Chapter 2 – The Decision to Start a Business: The Impact of Taxation

  • Everyone recognizes that entrepreneurial passion is an essential prerequisite to starting a business, but one of the first lessons of economics is that incentives, including taxation, are crucial in explaining decisions.
  • When an entrepreneur chooses to start a business, he or she renounces a career, sometimes as an employee or maybe even as an executive in an established company, and also renounces the salary that goes with this career.
  • Before a potential entrepreneur even poses the question of whether to set off on an entrepreneurial adventure, an important factor comes into play, and this factor is in turn heavily influenced by taxation: the accumulation of capital.
  • Convincing investors to participate in a project whose importance and potential only the entrepreneur sees can be a very difficult task, which is why the personal accumulation of wealth is crucial.
  • The cost of saving is the immediate consumption that one must forego, and taxation increases this cost, in addition to reducing the amount of resources that could be invested.
  • In Canada, net household saving, as a percentage of disposable income, has fallen over time, the consequence not only of taxation, but also of the aging of the population and of very low interest rates, among other things.

Chapter 3 – Progressive Taxation and the Self-Employed Worker

  • Comparisons of the progressivity of taxes in industrialized countries show that taxation in Canada is more progressive than in most OECD countries.
  • As opposed to progressive taxation, other taxes are called “proportional.” In this case, the same rate applies regardless of income: The amount of tax paid is always the same proportion of income.
  • Certain mathematical economists believe that the best tax of all is one that involves a lump sum payment, sometimes called a head tax, but this scenario is inapplicable for political reasons.
  • The more progressive the tax rate is, the more it discourages additional effort, saving, and investment, and therefore ultimately entrepreneurship.
  • Countries like Chile and Estonia, whose tax systems are among the least progressive in the world, have more entrepreneurial activity than the OECD countries with more progressive income tax systems.
  • In certain very specific cases, taxes can increase entrepreneurship by creating tax advantages in favour of self-employment, for example, but the gain for society, namely the entrepreneur’s solution to a problem, is thus negligible or nonexistent.
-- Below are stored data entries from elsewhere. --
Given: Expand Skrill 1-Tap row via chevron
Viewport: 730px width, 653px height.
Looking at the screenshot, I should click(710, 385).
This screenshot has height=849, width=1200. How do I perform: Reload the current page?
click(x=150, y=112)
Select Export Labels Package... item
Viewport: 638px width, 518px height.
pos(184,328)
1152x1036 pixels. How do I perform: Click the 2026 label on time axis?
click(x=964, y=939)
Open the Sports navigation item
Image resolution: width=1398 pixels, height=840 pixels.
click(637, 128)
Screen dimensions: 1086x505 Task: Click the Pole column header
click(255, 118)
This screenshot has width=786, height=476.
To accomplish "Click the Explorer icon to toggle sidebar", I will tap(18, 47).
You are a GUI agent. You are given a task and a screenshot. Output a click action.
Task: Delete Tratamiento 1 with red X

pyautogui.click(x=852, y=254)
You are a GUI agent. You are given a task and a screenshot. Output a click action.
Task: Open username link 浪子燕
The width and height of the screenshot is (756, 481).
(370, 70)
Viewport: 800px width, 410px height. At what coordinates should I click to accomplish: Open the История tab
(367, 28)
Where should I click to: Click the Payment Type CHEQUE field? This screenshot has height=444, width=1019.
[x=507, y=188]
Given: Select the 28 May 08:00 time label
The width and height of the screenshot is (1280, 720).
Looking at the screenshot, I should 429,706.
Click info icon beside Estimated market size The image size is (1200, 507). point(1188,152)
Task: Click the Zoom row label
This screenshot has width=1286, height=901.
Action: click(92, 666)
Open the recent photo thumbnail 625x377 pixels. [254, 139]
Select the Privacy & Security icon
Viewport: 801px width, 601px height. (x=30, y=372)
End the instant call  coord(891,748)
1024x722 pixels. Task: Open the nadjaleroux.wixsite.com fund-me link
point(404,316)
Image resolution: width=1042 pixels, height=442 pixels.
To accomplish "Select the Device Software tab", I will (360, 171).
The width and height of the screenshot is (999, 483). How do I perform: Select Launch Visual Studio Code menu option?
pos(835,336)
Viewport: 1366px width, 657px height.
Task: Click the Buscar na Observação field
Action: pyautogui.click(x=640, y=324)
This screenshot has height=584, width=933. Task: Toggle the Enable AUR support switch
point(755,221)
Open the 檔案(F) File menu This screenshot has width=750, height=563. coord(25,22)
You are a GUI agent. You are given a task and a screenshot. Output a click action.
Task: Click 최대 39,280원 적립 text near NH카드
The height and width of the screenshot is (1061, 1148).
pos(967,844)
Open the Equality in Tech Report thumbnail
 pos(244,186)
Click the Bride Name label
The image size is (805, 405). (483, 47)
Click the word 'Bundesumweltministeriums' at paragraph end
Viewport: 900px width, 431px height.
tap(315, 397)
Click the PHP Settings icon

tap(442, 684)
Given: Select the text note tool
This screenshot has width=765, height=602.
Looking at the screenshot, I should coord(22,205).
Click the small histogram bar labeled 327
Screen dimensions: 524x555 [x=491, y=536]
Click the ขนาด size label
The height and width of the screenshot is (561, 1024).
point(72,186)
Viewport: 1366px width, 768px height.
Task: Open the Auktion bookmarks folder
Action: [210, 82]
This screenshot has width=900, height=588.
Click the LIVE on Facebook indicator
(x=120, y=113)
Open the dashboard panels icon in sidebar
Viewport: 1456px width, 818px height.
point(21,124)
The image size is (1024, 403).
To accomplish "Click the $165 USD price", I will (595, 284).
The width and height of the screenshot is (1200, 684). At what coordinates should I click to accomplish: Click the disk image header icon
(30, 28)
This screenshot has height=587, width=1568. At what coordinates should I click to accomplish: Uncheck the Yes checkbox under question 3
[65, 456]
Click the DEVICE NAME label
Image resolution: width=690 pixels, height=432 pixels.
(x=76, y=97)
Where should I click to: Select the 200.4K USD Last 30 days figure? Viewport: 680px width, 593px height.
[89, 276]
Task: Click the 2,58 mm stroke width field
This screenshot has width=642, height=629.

Chapter 4 – The Effect of the Capital Gains Tax

  • Just as sin taxes reduce the behaviour that is being targeted, the capital gains tax hinders capital formation, which is one of the basic foundations of all economic growth and a necessary precondition to most entrepreneurial projects.
  • Capital gains taxation also encourages people to lock in their investments, which hurts economic growth by discouraging the reallocation of capital to its most productive uses.
  • The capital gains tax also affects which businesses capitalists invest in, reducing the willingness of investors to finance riskier business start-ups and leading them to prefer less innovative forms of entrepreneurship.
  • When this tax is high compared to the taxation of salaries, whether because of a high inclusion rate, a high base rate, or some other factor, it can act as a disincentive to starting a business.
  • Because the capital gains tax applies to the nominal return on capital, without adjusting for the fact that inflation may have substantially reduced its real value, long-term projects can be made to lose money (or lose even more money) through this tax alone.
  • Canadian provinces where the capital gains tax is lower, like Alberta, Saskatchewan, and Newfoundland and Labrador, tend to have some of the highest household savings rates in the country. Conversely, high taxes and low or even negative household savings rates also tend to go together, as in Nova Scotia and Prince Edward Island.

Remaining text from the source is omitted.